JACKSONVILLE, Fla. – Navy veterans—and the nation—marked 80 years Saturday since the Battle of Midway, the decisive victory at sea that was the turning point in the fight for the Pacific during World War II.
A ceremony hosted by members of the Fleet Reserve Association on Mayport Road in Jacksonville recognized the significance of that battle, which took place six months after Japan’s attack on Pearl Harbor.
Tommy Stephens, president of Fleet Reserve Association Branch 290, served in the Navy for 23 years before retiring as a chief.
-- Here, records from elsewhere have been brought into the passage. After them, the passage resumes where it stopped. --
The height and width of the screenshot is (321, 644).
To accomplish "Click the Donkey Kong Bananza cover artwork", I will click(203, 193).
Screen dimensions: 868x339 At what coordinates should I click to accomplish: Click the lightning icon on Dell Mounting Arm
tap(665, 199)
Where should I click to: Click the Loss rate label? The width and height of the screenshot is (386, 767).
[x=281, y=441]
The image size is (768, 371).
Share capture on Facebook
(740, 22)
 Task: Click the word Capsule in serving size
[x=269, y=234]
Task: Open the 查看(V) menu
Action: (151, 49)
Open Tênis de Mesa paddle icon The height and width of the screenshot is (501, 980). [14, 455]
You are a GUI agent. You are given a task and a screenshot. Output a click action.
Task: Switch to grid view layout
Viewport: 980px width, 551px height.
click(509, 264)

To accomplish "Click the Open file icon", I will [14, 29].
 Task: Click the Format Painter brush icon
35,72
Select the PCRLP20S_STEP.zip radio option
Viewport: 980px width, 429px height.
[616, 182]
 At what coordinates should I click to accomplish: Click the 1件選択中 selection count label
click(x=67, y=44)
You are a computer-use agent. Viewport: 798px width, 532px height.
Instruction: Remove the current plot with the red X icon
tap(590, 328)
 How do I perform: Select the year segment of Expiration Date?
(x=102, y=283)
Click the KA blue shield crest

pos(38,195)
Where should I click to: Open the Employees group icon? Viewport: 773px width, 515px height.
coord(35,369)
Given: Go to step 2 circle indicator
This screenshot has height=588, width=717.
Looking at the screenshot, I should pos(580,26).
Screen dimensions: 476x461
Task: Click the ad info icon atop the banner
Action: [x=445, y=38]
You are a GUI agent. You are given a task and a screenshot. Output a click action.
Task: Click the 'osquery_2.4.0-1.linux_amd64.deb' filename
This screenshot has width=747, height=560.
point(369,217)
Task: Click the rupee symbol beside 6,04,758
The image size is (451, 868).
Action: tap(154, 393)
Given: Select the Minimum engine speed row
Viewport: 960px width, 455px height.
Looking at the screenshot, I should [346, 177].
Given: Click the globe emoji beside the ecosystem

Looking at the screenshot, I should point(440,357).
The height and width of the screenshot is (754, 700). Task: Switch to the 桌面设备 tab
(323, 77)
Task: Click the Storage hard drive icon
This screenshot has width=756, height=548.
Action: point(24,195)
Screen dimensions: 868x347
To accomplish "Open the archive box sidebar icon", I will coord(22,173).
“If you walk away with anything, I hope that it is to take a minute and be thankful for what you have because it came at a price, a very deep price,” Stephens said of Saturday’s remembrance ceremony. “The men and women that have come before us gave us the freedom that we enjoy. If we do not pause and take time to remember those sacrifices they made, it was all for naught.”
Most of the combat at Midway took place by the end of June 4, 80 years ago Saturday, but the United States pressed the attack for two more days until Japan retreated.
Lee Austin, who got his father’s permission to enlist in the Navy at age 17 -- a few years after Midway -- said he vividly remembers the battle and its significance to the war.
“The Japanese started the war, but we finished it,” he said.
Because of the U.S.’s overwhelming victory in the battle, Japan ultimately abandoned its plan to extend its reach in the Pacific and boost its defensive perimeter.
During the battle, the U.S. lost 360 men, 145 planes were destroyed and the aircraft carrier the USS Yorktown and destroyer the USS Hammann sank.
The major blow to the Japanese fleet at Midway was the loss of four of its six aircraft carriers—as well as about 3,000 men—and nearly 300 planes.
“Of all the responsibilities we do carry, to remember our legacy and those who have come before us is a pretty heavy responsibility to bear,” said Lt. Cmdr. Shawn Bootsmd, Command Chaplain at Naval Station Mayport. “Seeing all of these older service members and how much they cherish their own history and their own service is a great honor to be a part of. It was inspiring.”
Austin, 94, served for 30 years until he retired in 1975.
“I think every young man that is capable should join the armed forces and represent their country because it is a great country and we are here to protect it against all evils,” Austin said.